Task brief:
Among the lines below, a stretch begins at the one with "[Aromaticien] (59, 1582)" and ends at the one with "Free Image Converter 2026 (128, 1566)". Repeat that stretch exactly, ends included.

┄┄┄┄┄┄┄┄┄┄

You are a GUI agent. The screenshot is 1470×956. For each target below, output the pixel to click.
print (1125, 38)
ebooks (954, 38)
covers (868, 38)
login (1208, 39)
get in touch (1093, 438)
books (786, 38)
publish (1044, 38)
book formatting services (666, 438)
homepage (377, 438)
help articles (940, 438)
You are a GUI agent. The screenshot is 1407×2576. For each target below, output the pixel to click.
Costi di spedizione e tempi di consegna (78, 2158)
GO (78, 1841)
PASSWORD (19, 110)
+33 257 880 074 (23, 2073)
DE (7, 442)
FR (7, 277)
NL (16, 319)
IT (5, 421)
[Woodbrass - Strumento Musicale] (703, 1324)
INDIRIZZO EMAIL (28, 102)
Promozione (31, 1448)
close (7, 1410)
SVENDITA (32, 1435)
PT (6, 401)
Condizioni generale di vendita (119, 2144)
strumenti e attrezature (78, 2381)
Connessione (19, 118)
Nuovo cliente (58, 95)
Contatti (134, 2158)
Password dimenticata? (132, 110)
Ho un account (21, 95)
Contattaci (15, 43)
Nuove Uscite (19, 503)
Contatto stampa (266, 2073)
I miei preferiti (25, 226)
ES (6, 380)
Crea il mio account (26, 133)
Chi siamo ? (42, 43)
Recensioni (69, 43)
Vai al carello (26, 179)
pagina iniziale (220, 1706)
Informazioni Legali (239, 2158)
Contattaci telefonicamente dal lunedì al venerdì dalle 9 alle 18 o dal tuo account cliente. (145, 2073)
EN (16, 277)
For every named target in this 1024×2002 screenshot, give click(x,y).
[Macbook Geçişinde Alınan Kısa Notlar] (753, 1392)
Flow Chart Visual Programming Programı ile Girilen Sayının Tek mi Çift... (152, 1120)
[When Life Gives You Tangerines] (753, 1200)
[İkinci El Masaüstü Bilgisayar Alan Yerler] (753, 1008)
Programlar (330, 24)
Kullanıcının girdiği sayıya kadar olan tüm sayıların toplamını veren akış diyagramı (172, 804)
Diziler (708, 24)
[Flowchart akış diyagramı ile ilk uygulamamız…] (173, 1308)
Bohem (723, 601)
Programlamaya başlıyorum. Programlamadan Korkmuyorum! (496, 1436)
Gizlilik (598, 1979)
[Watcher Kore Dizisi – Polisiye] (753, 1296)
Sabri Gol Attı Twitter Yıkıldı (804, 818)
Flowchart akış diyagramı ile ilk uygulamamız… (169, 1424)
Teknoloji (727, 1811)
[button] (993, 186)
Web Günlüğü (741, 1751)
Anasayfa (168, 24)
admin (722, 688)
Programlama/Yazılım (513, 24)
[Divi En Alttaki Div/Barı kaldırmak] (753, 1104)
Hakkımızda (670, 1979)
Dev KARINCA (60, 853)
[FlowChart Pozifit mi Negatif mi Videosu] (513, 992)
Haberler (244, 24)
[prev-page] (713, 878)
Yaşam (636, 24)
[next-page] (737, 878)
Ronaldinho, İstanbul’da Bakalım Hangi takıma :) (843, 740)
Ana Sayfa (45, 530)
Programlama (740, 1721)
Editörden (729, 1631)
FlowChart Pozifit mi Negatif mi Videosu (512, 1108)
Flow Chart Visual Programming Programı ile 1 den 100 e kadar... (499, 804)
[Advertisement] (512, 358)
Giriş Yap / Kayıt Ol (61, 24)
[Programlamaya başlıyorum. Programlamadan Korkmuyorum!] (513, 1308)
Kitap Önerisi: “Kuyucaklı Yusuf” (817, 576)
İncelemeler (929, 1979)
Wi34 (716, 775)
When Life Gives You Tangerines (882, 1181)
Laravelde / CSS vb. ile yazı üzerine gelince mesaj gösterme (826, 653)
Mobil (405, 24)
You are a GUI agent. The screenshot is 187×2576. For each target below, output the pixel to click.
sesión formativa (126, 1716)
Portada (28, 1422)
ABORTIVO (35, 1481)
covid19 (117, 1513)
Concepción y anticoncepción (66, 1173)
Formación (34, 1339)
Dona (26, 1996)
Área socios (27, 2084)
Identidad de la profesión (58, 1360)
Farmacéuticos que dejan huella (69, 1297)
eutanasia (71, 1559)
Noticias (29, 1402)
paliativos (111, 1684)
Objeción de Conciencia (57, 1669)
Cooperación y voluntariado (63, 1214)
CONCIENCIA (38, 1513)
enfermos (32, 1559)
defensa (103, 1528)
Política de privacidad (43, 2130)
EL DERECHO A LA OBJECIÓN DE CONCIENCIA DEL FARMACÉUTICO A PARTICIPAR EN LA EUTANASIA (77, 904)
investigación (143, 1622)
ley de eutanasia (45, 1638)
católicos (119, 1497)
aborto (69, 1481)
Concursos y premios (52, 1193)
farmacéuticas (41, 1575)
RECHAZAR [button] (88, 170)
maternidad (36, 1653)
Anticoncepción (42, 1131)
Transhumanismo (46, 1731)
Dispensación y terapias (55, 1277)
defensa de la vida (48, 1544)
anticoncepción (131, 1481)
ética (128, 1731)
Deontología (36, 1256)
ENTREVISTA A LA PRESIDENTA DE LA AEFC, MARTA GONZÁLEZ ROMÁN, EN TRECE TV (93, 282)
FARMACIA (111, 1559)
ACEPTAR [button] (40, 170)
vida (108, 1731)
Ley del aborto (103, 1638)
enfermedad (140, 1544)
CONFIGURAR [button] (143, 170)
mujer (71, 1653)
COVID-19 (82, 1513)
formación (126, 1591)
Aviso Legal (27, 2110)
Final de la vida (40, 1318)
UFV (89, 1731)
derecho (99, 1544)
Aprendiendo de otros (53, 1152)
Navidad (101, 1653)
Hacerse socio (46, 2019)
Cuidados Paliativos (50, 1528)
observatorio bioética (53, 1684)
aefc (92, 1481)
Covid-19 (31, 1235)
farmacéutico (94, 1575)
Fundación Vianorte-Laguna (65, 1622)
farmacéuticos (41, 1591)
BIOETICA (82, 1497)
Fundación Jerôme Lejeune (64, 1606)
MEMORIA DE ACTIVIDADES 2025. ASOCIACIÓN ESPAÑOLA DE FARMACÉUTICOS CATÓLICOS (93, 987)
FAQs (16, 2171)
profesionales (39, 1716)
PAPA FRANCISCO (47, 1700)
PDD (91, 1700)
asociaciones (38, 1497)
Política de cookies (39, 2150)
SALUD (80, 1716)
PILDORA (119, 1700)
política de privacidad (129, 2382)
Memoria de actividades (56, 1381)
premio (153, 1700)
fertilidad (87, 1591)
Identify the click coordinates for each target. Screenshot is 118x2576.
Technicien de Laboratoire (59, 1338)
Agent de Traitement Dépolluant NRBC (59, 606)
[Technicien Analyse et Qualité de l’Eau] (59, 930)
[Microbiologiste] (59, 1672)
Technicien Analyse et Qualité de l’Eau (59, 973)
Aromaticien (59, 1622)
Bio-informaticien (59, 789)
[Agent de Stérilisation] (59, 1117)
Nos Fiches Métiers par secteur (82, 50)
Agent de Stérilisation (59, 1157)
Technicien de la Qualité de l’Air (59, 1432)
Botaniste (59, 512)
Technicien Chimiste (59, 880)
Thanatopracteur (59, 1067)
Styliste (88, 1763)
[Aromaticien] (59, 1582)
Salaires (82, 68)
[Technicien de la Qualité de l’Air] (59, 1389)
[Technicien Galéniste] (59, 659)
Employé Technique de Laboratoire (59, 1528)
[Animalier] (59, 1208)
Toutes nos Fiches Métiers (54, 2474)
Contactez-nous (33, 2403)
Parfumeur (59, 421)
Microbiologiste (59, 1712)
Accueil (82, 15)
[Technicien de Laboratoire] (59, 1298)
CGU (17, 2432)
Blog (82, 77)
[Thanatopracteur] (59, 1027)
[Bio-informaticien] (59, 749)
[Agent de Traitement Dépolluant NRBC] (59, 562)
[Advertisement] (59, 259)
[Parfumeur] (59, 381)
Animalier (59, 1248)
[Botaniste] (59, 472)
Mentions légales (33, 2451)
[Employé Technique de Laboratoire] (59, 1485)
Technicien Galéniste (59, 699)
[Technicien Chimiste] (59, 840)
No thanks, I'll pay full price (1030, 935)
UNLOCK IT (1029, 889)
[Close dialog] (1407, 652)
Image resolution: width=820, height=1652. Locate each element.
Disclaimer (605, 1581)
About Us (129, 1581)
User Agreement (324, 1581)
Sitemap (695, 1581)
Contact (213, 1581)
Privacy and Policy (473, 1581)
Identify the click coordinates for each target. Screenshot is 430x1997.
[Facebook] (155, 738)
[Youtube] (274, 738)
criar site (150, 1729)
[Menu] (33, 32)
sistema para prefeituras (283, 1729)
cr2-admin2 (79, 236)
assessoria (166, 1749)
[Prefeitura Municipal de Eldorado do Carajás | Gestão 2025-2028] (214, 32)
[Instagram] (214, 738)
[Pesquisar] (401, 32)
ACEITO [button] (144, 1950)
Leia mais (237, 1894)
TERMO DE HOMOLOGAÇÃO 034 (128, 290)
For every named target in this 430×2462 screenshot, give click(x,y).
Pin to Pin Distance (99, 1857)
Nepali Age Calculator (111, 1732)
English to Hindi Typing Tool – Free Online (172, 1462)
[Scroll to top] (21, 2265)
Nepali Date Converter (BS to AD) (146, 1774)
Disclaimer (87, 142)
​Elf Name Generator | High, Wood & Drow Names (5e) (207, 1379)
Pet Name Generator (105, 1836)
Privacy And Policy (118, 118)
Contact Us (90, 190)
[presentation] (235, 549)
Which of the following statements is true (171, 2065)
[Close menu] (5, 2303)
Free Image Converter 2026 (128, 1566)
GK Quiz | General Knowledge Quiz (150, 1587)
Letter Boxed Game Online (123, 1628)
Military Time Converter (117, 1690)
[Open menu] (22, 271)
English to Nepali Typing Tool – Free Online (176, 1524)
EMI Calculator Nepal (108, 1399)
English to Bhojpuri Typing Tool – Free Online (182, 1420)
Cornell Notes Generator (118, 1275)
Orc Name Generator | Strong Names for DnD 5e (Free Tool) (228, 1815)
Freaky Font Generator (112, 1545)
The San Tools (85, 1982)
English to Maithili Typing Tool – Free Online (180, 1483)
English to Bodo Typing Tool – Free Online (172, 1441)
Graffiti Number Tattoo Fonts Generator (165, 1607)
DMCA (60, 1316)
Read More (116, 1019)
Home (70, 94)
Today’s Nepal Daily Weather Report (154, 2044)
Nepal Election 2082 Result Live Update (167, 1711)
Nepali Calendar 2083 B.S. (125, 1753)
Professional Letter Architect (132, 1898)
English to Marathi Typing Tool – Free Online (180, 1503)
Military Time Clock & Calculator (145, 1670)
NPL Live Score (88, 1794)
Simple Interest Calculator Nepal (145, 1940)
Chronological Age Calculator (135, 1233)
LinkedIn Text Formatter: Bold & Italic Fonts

┄┄┄┄┄┄┄┄┄┄

Answer area:
[Aromaticien] (59, 1582)
Salaires (82, 68)
[Technicien de la Qualité de l’Air] (59, 1389)
[Technicien Galéniste] (59, 659)
Employé Technique de Laboratoire (59, 1528)
[Animalier] (59, 1208)
Toutes nos Fiches Métiers (54, 2474)
Contactez-nous (33, 2403)
Parfumeur (59, 421)
Microbiologiste (59, 1712)
Accueil (82, 15)
[Technicien de Laboratoire] (59, 1298)
CGU (17, 2432)
Blog (82, 77)
[Thanatopracteur] (59, 1027)
[Bio-informaticien] (59, 749)
[Agent de Traitement Dépolluant NRBC] (59, 562)
[Advertisement] (59, 259)
[Parfumeur] (59, 381)
Animalier (59, 1248)
[Botaniste] (59, 472)
Mentions légales (33, 2451)
[Employé Technique de Laboratoire] (59, 1485)
Technicien Galéniste (59, 699)
[Technicien Chimiste] (59, 840)
No thanks, I'll pay full price (1030, 935)
UNLOCK IT (1029, 889)
[Close dialog] (1407, 652)
Image resolution: width=820, height=1652. Locate each element.
Disclaimer (605, 1581)
About Us (129, 1581)
User Agreement (324, 1581)
Sitemap (695, 1581)
Contact (213, 1581)
Privacy and Policy (473, 1581)
Identify the click coordinates for each target. Screenshot is 430x1997.
[Facebook] (155, 738)
[Youtube] (274, 738)
criar site (150, 1729)
[Menu] (33, 32)
sistema para prefeituras (283, 1729)
cr2-admin2 (79, 236)
assessoria (166, 1749)
[Prefeitura Municipal de Eldorado do Carajás | Gestão 2025-2028] (214, 32)
[Instagram] (214, 738)
[Pesquisar] (401, 32)
ACEITO [button] (144, 1950)
Leia mais (237, 1894)
TERMO DE HOMOLOGAÇÃO 034 (128, 290)
For every named target in this 430×2462 screenshot, give click(x,y).
Pin to Pin Distance (99, 1857)
Nepali Age Calculator (111, 1732)
English to Hindi Typing Tool – Free Online (172, 1462)
[Scroll to top] (21, 2265)
Nepali Date Converter (BS to AD) (146, 1774)
Disclaimer (87, 142)
​Elf Name Generator | High, Wood & Drow Names (5e) (207, 1379)
Pet Name Generator (105, 1836)
Privacy And Policy (118, 118)
Contact Us (90, 190)
[presentation] (235, 549)
Which of the following statements is true (171, 2065)
[Close menu] (5, 2303)
Free Image Converter 2026 (128, 1566)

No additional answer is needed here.